The Minute After: Purdue

  • 01/29/2015 12:07 am in

Thoughts on an 83-67 loss to the Boilermakers:

Mackey Arena cheered loudly. The Paint Crew jumped up and down. Here came the opening tip between A.J. Hammons and Troy Williams. As Hammons gained possession for the Boilermakers, Williams never made it off his feet and fell to the ground.

It was symbolic of things to come.

The Boilermakers established themselves immediately behind a raucous crowd tonight. Indiana went down for the count early, never to recover. Like the Buckeyes on Sunday, Purdue ramped up its defensive pressure on the perimeter, playing IU’s dribble handoffs tighter and getting into its air space. With Hammons behind the first line of defense to challenge any Hoosier who broke through, it was an intimidating, tough defense that gave Indiana trouble.

After going down by as many as 13, it seemed like the Hoosiers were settling into the game as the first half neared completion.

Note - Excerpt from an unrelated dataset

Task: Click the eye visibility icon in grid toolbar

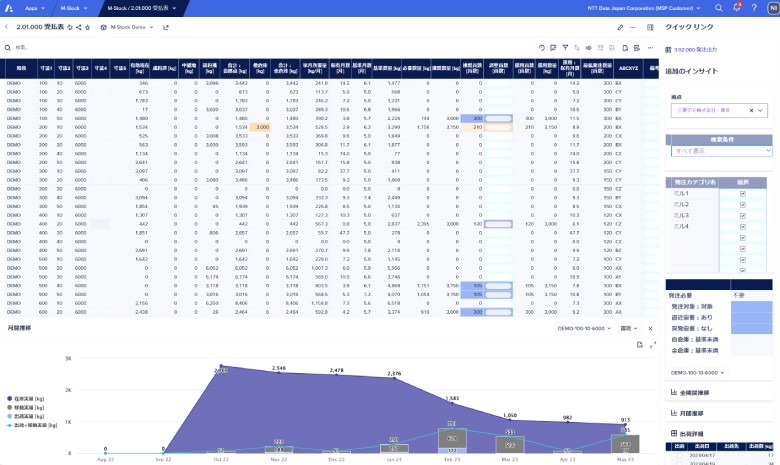Action: click(x=587, y=47)
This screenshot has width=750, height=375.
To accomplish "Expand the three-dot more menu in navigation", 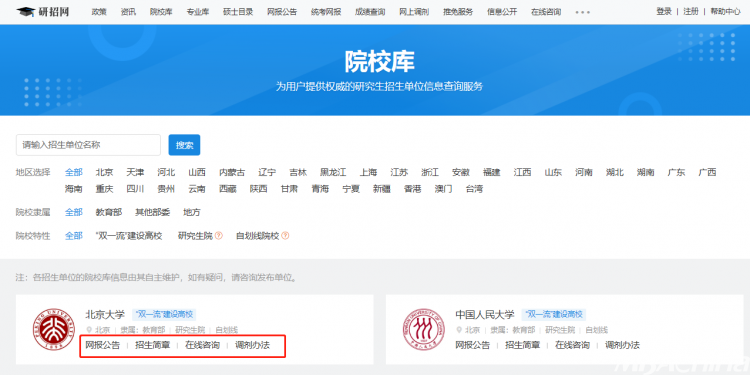I will click(582, 12).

Williams hit a layup with 1:45 left to close the gap to eight points. After an Emmitt Holt block and steal, Indiana had the opportunity to close the gap even further with just over a minute to play. But James Blackmon Jr. made an ill-advised pass to Williams — during a game Indiana was a bit too careless with the ball — on IU’s ensuing possession and Basil Smotherman stole it and scored in transition.

It was as close as Indiana would get the rest of the evening.

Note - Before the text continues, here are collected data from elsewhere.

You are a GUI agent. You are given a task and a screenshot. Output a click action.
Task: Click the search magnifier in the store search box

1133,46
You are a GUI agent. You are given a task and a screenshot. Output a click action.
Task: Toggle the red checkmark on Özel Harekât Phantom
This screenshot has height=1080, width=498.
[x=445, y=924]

The Hoosiers entered the locker room at halftime just 1-of-9 from 3-point range with an eFG% of 33.9 and scoring under a point per possession (0.9). Indiana improved a little bit on these numbers by game’s end (4-of-19, 40.9%, 1.01 PPP), but it mattered little as Purdue stepped on the Hoosiers’s throats in the second half to go up by as many as 20 points.

Hammons racked up eight blocks for the game. Six of them came in the second half as Indiana’s perimeter threats were thwarted again and again. He only had four field goal attempts but made them all (11 points). Purdue’s other seven-footer, Isaac Haas, attempted two field goals, making one. Only six field goals between these two tonight, but it was the collective effort of the Boilermakers on offense that saw them scoring 1.25 points per possession with an eFG% of 63.0.

Purdue had 10 players score, as Indiana’s perimeter defense allowed the likes of Raphael Davis (19 points), Bryson Scott (11 points) and Smotherman (eight points) to get into the paint and score. This one was billed as a contrast of styles and Purdue certainly had things tilt to its favor for most of this one.

Yogi Ferrell, the one who knows this rivalry the best, tried his hardest to keep the Hoosiers afloat in the second half. Ferrell (21 points) went 7-of-14 for 15 points in the second half. It wasn’t so much hero ball as it was you-can’t-guard-me ball. Ferrell continually got past the defense for buckets at the cup and simply would not be denied. But it didn’t matter. Indiana simply never recovered enough to make it interesting.

Yes, it’s two losses in a row for the Hoosiers. But these were road games they weren’t favored in. And in neither contest did Indiana give up or lack in effort. The Hoosiers simply got outplayed. It happens on the road in the Big Ten.

Rutgers comes to Assembly Hall on Saturday afternoon with Indiana looking at a good chance to move to 6-3 in conference play as the calendar turns to February.